→ What the task requires
The lines in the listing below are to be given again exactly, starting at the line holding "The height and" and ending at the line holding "This screenshot has height=1404, width=648.". Do not include pictures.

---

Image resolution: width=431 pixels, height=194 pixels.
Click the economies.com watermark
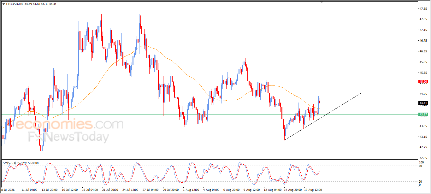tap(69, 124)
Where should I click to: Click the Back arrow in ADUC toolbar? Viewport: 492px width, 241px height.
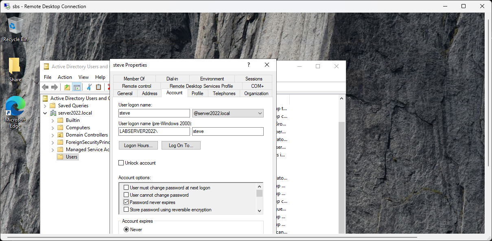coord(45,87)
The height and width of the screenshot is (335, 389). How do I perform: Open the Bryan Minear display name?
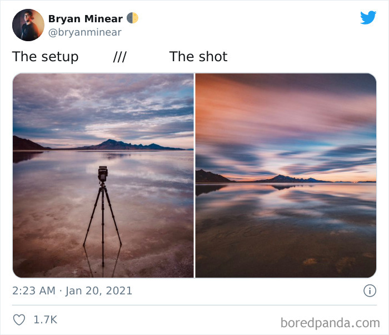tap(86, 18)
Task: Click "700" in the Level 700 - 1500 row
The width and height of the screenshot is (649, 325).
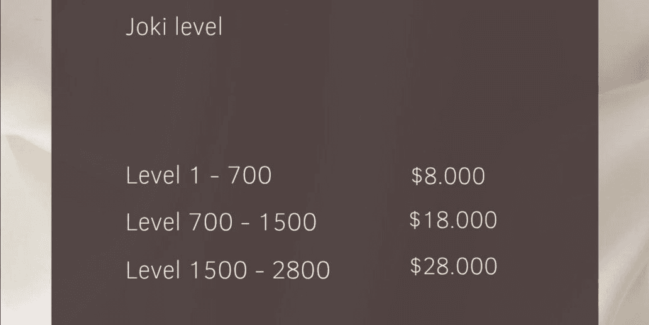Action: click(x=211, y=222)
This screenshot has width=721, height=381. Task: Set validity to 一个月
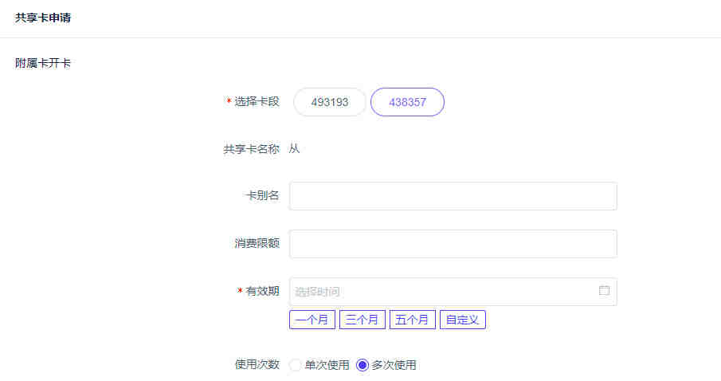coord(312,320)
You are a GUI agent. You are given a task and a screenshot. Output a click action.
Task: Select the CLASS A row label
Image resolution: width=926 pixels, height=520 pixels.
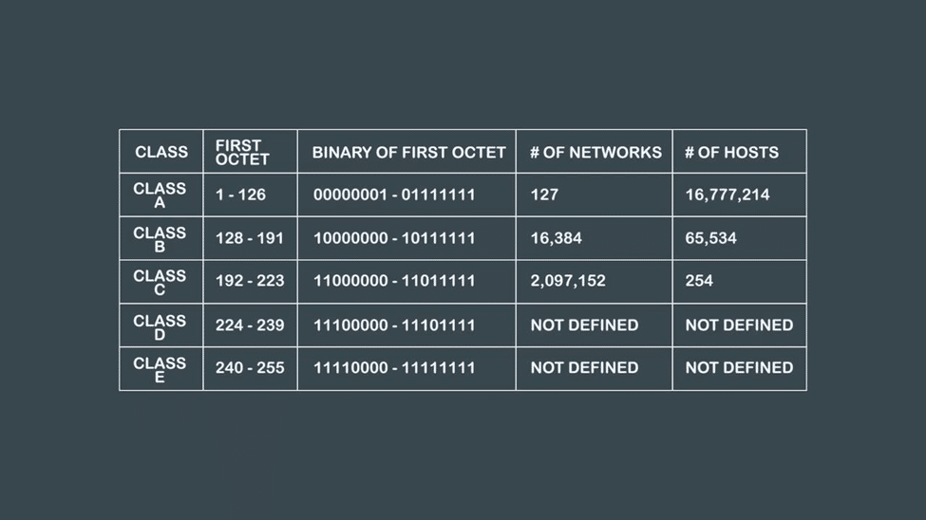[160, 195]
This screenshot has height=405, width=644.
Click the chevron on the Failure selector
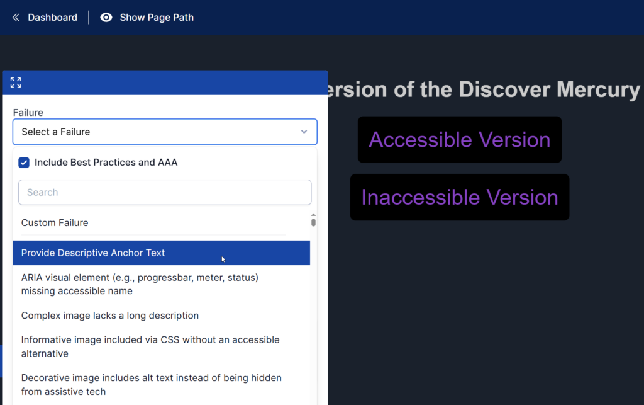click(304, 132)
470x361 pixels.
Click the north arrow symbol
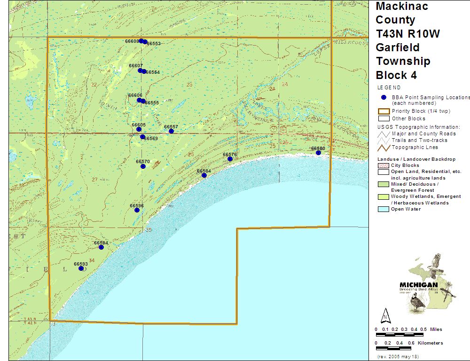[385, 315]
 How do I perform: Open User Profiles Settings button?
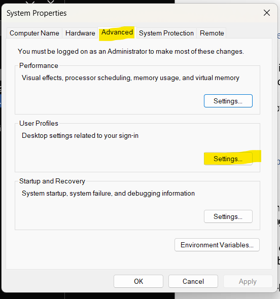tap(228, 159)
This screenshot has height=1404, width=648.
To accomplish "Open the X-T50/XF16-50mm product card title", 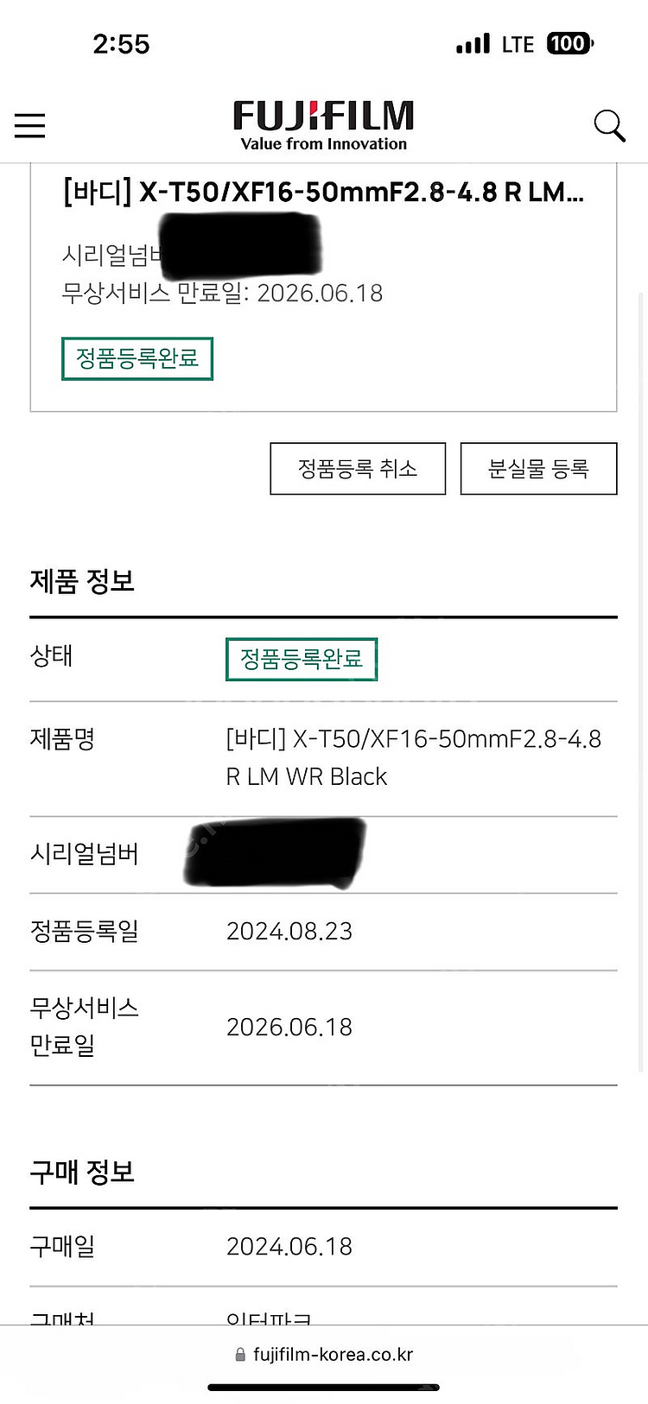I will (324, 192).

---

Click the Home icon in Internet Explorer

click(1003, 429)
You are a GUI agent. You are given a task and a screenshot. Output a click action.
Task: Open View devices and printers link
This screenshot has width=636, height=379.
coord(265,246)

---

→ Solution for this problem
The height and width of the screenshot is (335, 389). How do I perform: Open the Bryan Minear display name?
tap(86, 18)
Task: Click "700" in the Level 700 - 1500 row
The width and height of the screenshot is (649, 325).
Action: click(x=211, y=222)
This screenshot has width=721, height=381. Task: Set validity to 一个月
coord(312,320)
You are a GUI agent. You are given a task and a screenshot. Output a click action.
Task: Select the CLASS A row label
Image resolution: width=926 pixels, height=520 pixels.
[160, 195]
This screenshot has height=405, width=644.
Click the chevron on the Failure selector
click(304, 132)
470x361 pixels.
Click the north arrow symbol
[385, 315]
 How do I perform: Open User Profiles Settings button?
tap(228, 159)
This screenshot has height=1404, width=648.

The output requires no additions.